WHAT NEEDS TO BE DONE
Please print the data again exactly as given.

Collected data entries:
◆ ◆ ◆ ◆
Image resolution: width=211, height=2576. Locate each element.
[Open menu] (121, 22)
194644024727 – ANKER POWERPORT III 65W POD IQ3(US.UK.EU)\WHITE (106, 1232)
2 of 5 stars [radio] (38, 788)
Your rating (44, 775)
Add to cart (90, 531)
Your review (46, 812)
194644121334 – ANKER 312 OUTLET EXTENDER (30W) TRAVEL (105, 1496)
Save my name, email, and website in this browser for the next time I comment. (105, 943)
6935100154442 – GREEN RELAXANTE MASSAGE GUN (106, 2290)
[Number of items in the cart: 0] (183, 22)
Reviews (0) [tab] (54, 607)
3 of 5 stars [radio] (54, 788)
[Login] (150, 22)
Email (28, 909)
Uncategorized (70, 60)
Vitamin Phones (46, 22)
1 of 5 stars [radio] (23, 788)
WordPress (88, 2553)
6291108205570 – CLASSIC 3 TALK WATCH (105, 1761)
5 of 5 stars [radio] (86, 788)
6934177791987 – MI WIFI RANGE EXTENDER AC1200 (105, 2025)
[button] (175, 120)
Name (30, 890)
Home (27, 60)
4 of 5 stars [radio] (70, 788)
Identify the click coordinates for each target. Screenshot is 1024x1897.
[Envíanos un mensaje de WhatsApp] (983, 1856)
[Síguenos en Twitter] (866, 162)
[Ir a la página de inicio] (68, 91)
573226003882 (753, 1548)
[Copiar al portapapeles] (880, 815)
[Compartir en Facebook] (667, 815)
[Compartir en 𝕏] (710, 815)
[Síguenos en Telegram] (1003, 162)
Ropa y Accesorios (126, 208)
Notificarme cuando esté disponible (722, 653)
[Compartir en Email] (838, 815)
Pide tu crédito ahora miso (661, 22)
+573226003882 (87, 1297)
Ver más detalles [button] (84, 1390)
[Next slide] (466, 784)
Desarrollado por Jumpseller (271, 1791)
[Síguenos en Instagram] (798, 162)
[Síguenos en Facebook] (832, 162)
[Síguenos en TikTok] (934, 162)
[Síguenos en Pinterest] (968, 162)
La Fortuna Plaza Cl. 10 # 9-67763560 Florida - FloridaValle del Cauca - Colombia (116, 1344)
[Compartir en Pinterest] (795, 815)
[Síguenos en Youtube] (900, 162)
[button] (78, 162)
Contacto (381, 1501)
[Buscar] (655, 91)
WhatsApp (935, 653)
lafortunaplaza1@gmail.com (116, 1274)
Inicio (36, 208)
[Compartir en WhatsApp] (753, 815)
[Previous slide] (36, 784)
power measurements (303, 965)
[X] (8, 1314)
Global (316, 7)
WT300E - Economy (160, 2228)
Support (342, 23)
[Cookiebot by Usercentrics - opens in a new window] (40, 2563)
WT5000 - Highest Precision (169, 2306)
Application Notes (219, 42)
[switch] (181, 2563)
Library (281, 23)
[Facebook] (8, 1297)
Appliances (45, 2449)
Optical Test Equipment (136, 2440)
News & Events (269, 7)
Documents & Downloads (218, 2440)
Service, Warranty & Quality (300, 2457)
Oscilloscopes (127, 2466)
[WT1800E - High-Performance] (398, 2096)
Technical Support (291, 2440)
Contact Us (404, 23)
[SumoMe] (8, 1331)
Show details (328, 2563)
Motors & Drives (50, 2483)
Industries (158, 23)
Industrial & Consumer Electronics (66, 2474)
◆ ◆ ◆ ◆
RESPONSE TO THE TASK
Image resolution: width=211, height=2576. Locate each element.
[Open menu] (121, 22)
194644024727 – ANKER POWERPORT III 65W POD IQ3(US.UK.EU)\WHITE (106, 1232)
2 of 5 stars [radio] (38, 788)
Your rating (44, 775)
Add to cart (90, 531)
Your review (46, 812)
194644121334 – ANKER 312 OUTLET EXTENDER (30W) TRAVEL (105, 1496)
Save my name, email, and website in this browser for the next time I comment. (105, 943)
6935100154442 – GREEN RELAXANTE MASSAGE GUN (106, 2290)
[Number of items in the cart: 0] (183, 22)
Reviews (0) [tab] (54, 607)
3 of 5 stars [radio] (54, 788)
[Login] (150, 22)
Email (28, 909)
Uncategorized (70, 60)
Vitamin Phones (46, 22)
1 of 5 stars [radio] (23, 788)
WordPress (88, 2553)
6291108205570 – CLASSIC 3 TALK WATCH (105, 1761)
5 of 5 stars [radio] (86, 788)
6934177791987 – MI WIFI RANGE EXTENDER AC1200 (105, 2025)
[button] (175, 120)
Name (30, 890)
Home (27, 60)
4 of 5 stars [radio] (70, 788)
Identify the click coordinates for each target. Screenshot is 1024x1897.
[Envíanos un mensaje de WhatsApp] (983, 1856)
[Síguenos en Twitter] (866, 162)
[Ir a la página de inicio] (68, 91)
573226003882 (753, 1548)
[Copiar al portapapeles] (880, 815)
[Compartir en Facebook] (667, 815)
[Compartir en 𝕏] (710, 815)
[Síguenos en Telegram] (1003, 162)
Ropa y Accesorios (126, 208)
Notificarme cuando esté disponible (722, 653)
[Compartir en Email] (838, 815)
Pide tu crédito ahora miso (661, 22)
+573226003882 (87, 1297)
Ver más detalles [button] (84, 1390)
[Next slide] (466, 784)
Desarrollado por Jumpseller (271, 1791)
[Síguenos en Instagram] (798, 162)
[Síguenos en Facebook] (832, 162)
[Síguenos en TikTok] (934, 162)
[Síguenos en Pinterest] (968, 162)
La Fortuna Plaza Cl. 10 # 9-67763560 Florida - FloridaValle del Cauca - Colombia (116, 1344)
[Compartir en Pinterest] (795, 815)
[Síguenos en Youtube] (900, 162)
[button] (78, 162)
Contacto (381, 1501)
[Buscar] (655, 91)
WhatsApp (935, 653)
lafortunaplaza1@gmail.com (116, 1274)
Inicio (36, 208)
[Compartir en WhatsApp] (753, 815)
[Previous slide] (36, 784)
power measurements (303, 965)
[X] (8, 1314)
Global (316, 7)
WT300E - Economy (160, 2228)
Support (342, 23)
[Cookiebot by Usercentrics - opens in a new window] (40, 2563)
WT5000 - Highest Precision (169, 2306)
Application Notes (219, 42)
[switch] (181, 2563)
Library (281, 23)
[Facebook] (8, 1297)
Appliances (45, 2449)
Optical Test Equipment (136, 2440)
News & Events (269, 7)
Documents & Downloads (218, 2440)
Service, Warranty & Quality (300, 2457)
Oscilloscopes (127, 2466)
[WT1800E - High-Performance] (398, 2096)
Technical Support (291, 2440)
Contact Us (404, 23)
[SumoMe] (8, 1331)
Show details (328, 2563)
Motors & Drives (50, 2483)
Industries (158, 23)
Industrial & Consumer Electronics (66, 2474)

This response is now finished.